Hello,. I would to be able to drop any emails that come in that have SPF settings that say -all Do i do this in ISPCONFIG, Postfix or Amavis? So if an email comes in and that domain has SPF record that says to drop the email if not from these servers and the email is not from those servers, i want to delete the email. We get a lot of forged emails, and it's time to start dropping them. Suggestions? Thanks
You can do that with policyd https://www.howtoforge.com/hardening-postfix-for-ispconfig-3 but I won't do that on my system as you will loose legtimate emails (emails that were forwarded but the forwarding server did not use SRS). A large german provider tried what you want to do recently and they failed and had to change their setup due to the mass complaints of their users that lost emails.
Lol, so whats the point of using it then? Is it possible to specify which domains to drop emails then? Like a few of our clients get lots of spam via forged headers, ie; the from and to domain is the same but not from the proper servers
SPF is broken by design, search for it and you find many articles that deal with the various problems around spf Here is a good article from a german postfix professional, maybe it's understandable by using google translate: https://www.heinlein-support.de/blog/news/gmx-de-und-web-de-haben-mail-rejects-durch-spf/ Spamassassin takes SPF in account for score calculation and that is the way I use it. This might be possible, but I'm not using this setup so I can't tell you if policyd has this setting on a per domain basis.
What you can do is that you adjust the spamassasin scores for spf errors,you can find the rule names in the german article as well.

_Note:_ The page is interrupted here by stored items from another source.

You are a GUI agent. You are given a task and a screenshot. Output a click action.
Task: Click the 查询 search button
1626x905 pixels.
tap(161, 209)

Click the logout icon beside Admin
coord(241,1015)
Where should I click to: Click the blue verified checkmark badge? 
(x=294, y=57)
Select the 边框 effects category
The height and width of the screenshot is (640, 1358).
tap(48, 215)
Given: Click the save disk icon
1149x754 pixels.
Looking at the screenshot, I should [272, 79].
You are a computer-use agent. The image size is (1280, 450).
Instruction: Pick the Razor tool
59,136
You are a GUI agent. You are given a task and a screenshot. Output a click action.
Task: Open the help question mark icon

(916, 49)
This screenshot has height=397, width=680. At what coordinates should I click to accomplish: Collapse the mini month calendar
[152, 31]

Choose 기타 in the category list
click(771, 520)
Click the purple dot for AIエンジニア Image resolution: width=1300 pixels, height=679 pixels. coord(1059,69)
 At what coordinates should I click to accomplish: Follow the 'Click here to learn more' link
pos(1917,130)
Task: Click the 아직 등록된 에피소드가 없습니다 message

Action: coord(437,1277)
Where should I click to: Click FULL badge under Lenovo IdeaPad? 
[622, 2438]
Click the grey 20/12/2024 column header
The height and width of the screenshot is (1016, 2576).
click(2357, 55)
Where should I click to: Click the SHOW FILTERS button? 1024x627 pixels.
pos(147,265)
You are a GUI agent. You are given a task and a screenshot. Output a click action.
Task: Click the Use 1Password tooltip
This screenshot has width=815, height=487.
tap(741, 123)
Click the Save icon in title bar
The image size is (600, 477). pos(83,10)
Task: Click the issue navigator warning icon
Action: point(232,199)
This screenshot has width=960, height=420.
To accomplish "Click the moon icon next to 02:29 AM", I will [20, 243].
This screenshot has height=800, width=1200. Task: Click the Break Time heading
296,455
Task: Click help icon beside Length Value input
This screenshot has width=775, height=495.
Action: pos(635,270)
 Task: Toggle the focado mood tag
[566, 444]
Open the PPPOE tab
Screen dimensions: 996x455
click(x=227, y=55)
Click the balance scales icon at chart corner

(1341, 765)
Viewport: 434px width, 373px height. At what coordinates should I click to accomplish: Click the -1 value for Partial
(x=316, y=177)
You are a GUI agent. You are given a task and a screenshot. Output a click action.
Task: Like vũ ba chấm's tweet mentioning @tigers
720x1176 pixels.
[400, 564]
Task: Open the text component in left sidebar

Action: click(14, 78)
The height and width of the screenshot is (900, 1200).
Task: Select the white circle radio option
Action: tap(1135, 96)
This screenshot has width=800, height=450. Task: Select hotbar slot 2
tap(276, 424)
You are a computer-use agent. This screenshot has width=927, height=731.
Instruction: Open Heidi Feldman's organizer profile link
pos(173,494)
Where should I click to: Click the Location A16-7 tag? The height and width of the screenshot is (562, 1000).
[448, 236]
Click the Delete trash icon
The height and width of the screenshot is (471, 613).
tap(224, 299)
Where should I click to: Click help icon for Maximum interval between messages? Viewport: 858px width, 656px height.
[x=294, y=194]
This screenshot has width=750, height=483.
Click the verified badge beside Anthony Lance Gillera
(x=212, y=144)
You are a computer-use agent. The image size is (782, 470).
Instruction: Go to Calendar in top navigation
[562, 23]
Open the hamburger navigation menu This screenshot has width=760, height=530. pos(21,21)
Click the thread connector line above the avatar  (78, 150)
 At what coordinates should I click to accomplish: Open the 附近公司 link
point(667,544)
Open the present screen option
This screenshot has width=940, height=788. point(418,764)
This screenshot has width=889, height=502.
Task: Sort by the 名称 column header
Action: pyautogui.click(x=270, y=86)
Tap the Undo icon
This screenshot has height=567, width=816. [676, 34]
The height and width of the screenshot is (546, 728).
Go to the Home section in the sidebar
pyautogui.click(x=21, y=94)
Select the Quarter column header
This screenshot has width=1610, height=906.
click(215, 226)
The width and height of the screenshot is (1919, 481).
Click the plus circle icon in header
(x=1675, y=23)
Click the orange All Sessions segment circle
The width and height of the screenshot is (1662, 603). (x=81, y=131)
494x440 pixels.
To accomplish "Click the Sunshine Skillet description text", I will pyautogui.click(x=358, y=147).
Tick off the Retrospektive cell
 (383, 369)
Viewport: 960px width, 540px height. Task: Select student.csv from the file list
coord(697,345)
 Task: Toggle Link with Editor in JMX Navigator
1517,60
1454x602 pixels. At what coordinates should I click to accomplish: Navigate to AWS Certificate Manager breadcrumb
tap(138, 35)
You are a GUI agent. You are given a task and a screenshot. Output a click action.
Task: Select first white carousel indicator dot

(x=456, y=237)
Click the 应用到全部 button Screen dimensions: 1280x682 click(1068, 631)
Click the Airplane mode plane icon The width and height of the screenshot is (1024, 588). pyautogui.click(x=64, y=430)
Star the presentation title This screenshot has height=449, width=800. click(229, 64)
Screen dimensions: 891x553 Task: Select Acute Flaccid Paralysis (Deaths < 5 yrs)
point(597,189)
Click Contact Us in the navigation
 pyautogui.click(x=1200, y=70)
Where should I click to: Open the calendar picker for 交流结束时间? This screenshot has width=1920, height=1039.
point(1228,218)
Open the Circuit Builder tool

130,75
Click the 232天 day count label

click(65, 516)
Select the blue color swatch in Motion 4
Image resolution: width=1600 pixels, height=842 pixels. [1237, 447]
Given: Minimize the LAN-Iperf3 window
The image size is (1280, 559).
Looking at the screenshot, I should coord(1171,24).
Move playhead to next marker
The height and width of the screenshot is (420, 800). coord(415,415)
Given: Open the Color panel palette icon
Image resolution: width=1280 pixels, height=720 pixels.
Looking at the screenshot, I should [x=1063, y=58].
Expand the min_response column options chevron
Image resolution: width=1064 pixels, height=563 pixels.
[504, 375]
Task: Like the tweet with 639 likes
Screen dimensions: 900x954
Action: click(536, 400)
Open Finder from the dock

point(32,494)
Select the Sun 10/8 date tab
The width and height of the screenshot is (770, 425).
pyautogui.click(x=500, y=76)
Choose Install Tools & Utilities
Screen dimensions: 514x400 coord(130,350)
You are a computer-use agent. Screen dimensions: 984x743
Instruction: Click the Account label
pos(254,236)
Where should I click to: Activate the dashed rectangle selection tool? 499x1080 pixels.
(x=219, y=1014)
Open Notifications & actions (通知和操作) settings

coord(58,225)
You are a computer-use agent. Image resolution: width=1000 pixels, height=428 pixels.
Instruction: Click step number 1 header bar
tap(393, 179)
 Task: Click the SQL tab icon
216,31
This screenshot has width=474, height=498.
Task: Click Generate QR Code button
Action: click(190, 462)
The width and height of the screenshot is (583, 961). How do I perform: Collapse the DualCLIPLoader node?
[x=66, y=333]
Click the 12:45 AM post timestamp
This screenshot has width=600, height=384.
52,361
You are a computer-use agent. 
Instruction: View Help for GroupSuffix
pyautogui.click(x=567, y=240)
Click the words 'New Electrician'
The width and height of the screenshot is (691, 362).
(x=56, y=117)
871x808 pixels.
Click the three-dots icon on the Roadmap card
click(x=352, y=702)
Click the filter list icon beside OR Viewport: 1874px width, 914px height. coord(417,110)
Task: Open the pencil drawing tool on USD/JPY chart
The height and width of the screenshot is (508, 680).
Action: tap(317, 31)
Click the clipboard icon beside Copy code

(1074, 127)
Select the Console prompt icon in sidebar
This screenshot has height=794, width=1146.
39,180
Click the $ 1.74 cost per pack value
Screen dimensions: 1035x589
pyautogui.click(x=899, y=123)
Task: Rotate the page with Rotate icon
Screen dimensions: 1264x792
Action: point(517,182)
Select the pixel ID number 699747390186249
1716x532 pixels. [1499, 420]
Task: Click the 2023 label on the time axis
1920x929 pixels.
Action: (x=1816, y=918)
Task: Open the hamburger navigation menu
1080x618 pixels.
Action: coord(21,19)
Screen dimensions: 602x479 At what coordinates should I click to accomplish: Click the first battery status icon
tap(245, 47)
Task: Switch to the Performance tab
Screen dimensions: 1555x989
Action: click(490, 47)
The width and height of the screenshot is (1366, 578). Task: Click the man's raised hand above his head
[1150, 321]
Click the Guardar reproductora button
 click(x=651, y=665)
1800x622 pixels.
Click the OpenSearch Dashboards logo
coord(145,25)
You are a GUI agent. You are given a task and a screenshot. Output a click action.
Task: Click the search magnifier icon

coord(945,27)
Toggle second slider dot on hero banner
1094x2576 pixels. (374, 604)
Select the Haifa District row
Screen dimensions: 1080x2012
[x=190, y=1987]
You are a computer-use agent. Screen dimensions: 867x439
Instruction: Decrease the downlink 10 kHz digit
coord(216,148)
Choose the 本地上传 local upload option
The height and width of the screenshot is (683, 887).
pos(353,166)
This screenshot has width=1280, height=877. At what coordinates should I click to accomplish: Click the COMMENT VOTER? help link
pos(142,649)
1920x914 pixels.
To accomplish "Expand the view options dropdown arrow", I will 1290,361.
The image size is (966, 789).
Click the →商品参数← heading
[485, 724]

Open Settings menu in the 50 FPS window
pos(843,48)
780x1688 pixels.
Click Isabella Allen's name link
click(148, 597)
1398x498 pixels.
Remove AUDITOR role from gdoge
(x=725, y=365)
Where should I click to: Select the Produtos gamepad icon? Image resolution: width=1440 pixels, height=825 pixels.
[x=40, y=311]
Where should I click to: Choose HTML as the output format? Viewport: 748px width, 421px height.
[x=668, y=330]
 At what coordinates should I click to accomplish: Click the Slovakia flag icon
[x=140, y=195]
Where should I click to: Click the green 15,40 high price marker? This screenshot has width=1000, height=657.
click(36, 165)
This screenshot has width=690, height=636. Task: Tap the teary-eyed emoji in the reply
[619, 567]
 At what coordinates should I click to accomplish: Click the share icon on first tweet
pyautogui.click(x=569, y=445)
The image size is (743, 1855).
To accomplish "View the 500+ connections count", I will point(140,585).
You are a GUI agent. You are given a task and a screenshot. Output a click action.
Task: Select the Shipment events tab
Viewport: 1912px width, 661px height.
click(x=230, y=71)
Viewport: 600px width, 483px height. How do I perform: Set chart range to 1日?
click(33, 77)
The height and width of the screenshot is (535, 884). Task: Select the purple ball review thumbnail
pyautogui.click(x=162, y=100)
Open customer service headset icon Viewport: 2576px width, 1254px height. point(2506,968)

I get this errror in mail.log file now... warning: connect to private/policy-spf: No such file or directory
Ok i see the article, now, i didn't know there was a SPF_FAIL in SA, great I will use that. Thanks Till
SPF is indeed broken by design but it's up to the postmaster to define the action, that the receiving mailserver should trigger. If someone requestes hard-fails in the spf-record, your server can reject the mails. If someone sends me a mail that does not pass his spf-reord, i reject the mail. It's none of my business when the sender is not able to setup his spf-record. And that was the problem with a large provider in june - they ASKED to reject thier mails. BTW: they reverted this within a few days.